Reduced risk of death at 28 days in patients taking a beta blocker before admission to hospital with myocardial infarction.BMJ 1990; 300 doi: https://doi.org/10.1136/bmj.300.6717.71 (Published 13 January 1990) Cite this as: BMJ 1990;300:71
- S M Nidorf,
- R W Parsons,
- P L Thompson,
- K D Jamrozik,
- M S Hobbs
- Department of Cardiovascular Medicine, Queen Elizabeth II Medical Centre, Nedlands, Perth, Western Australia.
OBJECTIVE--To see whether patients taking an oral beta blocker at the time of admission to hospital with myocardial infarction have a reduced risk of death at 28 days. DESIGN--Retrospective analysis of data collected on patients admitted over four years. SETTING--Community based study. PATIENTS--2430 Consecutive patients living in the Perth statistical division admitted to hospital with myocardial infarction during 1984-7. MAIN OUTCOME MEASURE--Survival at 28 days among patients taking a beta blocker at onset of myocardial infarction. RESULTS--Patients were grouped into those who were and were not taking a beta blocker at the time of admission. Though patients taking a beta blocker were older and more likely to have a history of myocardial infarction, angina, or hypertension, the overall mortality at 28 days was similar in the two groups. A logistic regression model used to adjust for factors predictive of cardiac death at 28 days confirmed that patients taking a beta blocker at the time of admission had a significantly reduced risk of death (relative risk 0.50; 95% confidence interval 0.34 to 0.76). Though the incidence of fatal ventricular fibrillation was similar in the two groups, mean peak creatine kinase activity was significantly lower in the beta blocker group. CONCLUSIONS--These data support the value of long term use of beta blockers in patients at risk of myocardial infarction. They suggest that patients taking these agents before admission to hospital with myocardial infarction have a significant survival advantage at 28 days, which may be due to a reduction in infarct size.

* * * *

Work item A: In one or two sentences, explain what the abstract on beta blockers and myocardial infarction says the survival advantage at 28 days may be due to.
Work item B: Summarize the abstract on beta blockers and myocardial infarction in two sentences.
Work item C: According to the abstract on beta blockers and myocardial infarction, how many patients were included in the study?

Data under study:
* * * *

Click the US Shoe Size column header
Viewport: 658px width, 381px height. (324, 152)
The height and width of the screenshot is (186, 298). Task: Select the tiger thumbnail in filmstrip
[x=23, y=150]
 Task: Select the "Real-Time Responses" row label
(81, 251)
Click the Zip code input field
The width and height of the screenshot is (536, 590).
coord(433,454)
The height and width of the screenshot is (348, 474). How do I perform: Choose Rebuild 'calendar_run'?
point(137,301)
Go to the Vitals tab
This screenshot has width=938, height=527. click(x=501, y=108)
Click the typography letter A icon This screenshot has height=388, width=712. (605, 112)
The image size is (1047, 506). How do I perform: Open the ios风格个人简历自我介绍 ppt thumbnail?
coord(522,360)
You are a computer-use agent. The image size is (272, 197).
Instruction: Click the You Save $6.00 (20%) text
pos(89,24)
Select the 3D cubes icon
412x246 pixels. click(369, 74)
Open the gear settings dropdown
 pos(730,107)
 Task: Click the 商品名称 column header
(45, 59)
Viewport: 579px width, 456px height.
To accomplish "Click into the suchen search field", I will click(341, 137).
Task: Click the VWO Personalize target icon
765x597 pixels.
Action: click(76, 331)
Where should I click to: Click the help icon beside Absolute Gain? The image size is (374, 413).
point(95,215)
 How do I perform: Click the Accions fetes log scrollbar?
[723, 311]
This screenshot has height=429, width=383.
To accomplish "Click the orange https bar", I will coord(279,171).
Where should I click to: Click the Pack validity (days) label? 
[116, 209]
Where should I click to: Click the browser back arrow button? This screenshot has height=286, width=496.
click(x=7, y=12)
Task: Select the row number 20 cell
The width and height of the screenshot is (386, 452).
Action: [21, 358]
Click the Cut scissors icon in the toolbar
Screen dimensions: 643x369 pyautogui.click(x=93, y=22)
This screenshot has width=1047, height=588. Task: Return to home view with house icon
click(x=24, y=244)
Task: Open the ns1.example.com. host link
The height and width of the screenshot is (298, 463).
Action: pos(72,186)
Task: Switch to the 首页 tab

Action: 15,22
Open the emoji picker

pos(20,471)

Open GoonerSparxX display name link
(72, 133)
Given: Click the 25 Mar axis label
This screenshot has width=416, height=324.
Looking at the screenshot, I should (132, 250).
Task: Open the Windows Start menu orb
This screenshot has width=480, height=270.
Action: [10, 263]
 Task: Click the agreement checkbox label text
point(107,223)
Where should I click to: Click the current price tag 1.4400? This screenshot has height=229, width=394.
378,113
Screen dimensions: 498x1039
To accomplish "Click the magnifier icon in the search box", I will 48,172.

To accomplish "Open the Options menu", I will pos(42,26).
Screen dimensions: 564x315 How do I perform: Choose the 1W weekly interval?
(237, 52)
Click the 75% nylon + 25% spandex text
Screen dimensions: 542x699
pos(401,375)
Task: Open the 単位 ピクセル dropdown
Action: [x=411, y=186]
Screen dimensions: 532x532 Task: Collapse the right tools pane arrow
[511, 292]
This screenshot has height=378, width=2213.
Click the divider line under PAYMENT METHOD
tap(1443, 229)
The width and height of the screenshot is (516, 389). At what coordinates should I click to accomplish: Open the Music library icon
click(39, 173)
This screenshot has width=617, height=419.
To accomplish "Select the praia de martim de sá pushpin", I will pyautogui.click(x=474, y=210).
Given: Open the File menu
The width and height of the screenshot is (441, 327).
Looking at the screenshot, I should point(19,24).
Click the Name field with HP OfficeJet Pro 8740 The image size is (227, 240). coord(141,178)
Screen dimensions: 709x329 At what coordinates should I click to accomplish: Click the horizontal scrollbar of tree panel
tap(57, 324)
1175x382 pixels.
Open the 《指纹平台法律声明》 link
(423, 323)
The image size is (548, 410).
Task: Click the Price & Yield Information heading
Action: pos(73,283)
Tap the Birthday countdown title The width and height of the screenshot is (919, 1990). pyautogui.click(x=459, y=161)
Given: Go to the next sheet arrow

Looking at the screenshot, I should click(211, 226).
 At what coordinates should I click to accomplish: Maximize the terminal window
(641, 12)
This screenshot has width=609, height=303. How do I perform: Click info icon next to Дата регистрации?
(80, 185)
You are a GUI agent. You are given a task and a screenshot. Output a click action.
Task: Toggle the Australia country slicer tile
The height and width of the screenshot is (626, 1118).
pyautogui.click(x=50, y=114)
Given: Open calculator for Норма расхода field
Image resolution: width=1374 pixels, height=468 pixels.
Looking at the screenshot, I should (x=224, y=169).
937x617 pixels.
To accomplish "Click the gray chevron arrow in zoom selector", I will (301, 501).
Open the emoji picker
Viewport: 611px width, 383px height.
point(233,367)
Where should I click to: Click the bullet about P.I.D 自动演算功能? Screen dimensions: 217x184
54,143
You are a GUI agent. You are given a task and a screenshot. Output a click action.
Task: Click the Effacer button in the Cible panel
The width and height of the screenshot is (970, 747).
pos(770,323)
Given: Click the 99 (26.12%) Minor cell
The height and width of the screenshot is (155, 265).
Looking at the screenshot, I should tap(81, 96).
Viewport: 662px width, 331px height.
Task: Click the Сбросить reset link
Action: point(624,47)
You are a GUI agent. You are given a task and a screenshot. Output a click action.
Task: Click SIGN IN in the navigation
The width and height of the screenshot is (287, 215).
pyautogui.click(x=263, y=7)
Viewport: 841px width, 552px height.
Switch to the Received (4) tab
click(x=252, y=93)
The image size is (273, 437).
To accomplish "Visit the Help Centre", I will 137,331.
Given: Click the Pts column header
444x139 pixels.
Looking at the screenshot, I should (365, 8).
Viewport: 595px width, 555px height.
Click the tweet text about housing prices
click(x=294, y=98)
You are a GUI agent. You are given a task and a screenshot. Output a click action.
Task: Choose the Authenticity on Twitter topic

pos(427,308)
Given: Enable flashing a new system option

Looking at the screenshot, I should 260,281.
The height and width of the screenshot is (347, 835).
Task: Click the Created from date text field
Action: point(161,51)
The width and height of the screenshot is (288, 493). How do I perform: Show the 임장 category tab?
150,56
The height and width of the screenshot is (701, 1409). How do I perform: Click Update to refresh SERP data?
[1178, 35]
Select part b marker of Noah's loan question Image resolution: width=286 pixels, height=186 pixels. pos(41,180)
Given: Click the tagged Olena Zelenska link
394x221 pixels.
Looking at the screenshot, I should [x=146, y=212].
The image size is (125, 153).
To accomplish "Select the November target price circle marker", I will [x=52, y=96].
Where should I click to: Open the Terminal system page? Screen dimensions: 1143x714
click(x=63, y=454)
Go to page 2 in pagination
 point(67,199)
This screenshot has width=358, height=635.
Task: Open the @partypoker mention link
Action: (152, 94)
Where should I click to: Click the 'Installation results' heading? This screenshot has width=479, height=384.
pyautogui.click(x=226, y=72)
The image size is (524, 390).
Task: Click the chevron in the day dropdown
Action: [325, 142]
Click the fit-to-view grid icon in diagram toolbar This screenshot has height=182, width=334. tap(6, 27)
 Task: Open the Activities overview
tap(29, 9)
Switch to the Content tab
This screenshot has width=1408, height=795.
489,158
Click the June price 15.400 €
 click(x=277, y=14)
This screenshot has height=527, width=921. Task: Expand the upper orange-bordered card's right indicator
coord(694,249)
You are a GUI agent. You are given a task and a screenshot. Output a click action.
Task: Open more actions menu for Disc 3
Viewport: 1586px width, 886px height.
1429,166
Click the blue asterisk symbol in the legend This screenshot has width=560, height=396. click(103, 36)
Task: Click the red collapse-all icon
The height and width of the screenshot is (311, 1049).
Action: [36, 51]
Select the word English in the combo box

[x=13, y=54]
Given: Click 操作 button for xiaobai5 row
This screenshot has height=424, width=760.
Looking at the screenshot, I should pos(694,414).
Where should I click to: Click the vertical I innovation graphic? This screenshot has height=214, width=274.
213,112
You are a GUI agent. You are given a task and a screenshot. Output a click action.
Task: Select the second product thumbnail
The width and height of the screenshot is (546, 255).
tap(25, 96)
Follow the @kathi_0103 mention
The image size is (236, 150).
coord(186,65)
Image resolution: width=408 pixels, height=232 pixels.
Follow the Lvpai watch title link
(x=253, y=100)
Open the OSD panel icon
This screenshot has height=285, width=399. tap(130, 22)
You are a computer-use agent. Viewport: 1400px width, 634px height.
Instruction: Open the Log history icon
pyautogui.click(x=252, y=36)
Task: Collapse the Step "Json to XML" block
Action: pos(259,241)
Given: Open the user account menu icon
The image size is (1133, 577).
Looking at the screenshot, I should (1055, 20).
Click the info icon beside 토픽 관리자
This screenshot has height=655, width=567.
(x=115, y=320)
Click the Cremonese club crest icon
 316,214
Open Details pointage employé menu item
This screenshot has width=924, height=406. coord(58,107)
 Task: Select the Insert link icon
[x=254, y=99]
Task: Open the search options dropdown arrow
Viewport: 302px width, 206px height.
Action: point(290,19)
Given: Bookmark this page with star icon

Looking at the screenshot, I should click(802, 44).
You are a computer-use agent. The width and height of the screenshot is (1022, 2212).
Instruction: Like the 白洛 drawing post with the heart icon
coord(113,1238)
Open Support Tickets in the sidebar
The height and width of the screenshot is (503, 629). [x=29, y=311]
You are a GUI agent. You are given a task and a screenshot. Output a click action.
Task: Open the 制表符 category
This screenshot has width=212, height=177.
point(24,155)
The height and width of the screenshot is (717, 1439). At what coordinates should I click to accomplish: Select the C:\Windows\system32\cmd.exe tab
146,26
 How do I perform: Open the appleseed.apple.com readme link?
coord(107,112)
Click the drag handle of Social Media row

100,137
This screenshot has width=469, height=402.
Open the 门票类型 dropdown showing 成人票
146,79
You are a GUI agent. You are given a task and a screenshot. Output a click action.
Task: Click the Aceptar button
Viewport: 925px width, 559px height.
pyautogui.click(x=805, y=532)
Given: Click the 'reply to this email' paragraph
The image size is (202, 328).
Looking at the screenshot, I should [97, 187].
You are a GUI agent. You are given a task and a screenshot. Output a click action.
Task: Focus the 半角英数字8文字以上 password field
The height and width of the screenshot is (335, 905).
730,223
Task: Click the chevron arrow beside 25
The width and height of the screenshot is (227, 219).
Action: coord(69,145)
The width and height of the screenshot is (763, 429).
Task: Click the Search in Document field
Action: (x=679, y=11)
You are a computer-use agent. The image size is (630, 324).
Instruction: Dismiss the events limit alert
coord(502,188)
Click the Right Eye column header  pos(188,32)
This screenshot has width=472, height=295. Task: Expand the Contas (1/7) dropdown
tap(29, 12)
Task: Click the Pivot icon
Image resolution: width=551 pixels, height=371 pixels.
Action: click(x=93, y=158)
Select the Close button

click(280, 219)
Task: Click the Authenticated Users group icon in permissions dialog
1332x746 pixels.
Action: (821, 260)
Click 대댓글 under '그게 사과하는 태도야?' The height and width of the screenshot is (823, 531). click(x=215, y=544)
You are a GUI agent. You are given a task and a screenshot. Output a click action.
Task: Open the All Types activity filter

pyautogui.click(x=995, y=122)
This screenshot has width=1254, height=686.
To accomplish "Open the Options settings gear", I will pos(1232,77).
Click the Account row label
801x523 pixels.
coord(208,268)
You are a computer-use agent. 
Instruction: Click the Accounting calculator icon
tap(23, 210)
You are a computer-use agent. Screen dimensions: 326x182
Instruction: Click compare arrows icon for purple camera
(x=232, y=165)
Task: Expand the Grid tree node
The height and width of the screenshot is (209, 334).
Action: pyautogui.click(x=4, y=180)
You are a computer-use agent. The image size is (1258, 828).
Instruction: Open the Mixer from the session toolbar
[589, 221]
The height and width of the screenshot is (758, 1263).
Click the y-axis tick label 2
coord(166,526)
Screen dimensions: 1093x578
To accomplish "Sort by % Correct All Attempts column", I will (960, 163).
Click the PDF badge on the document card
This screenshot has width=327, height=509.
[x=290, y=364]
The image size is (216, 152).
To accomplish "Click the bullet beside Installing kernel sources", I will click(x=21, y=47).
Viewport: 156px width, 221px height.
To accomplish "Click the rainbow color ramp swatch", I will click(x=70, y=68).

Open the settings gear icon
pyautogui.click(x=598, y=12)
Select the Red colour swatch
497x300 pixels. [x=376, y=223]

* * * *

Response box A: The abstract suggests that the survival advantage at 28 days for patients already taking a beta blocker may be due to a reduction in infarct size.

Response box B: A retrospective community-based study of 2430 consecutive patients admitted to hospital with myocardial infarction in Perth during 1984-7 examined whether taking an oral beta blocker at admission reduced the risk of death at 28 days. After adjustment for factors predictive of cardiac death, patients taking a beta blocker had a significantly reduced risk of death (relative risk 0.50), which the authors suggest may be due to a reduction in infarct size.

Response box C: 2430 consecutive patients.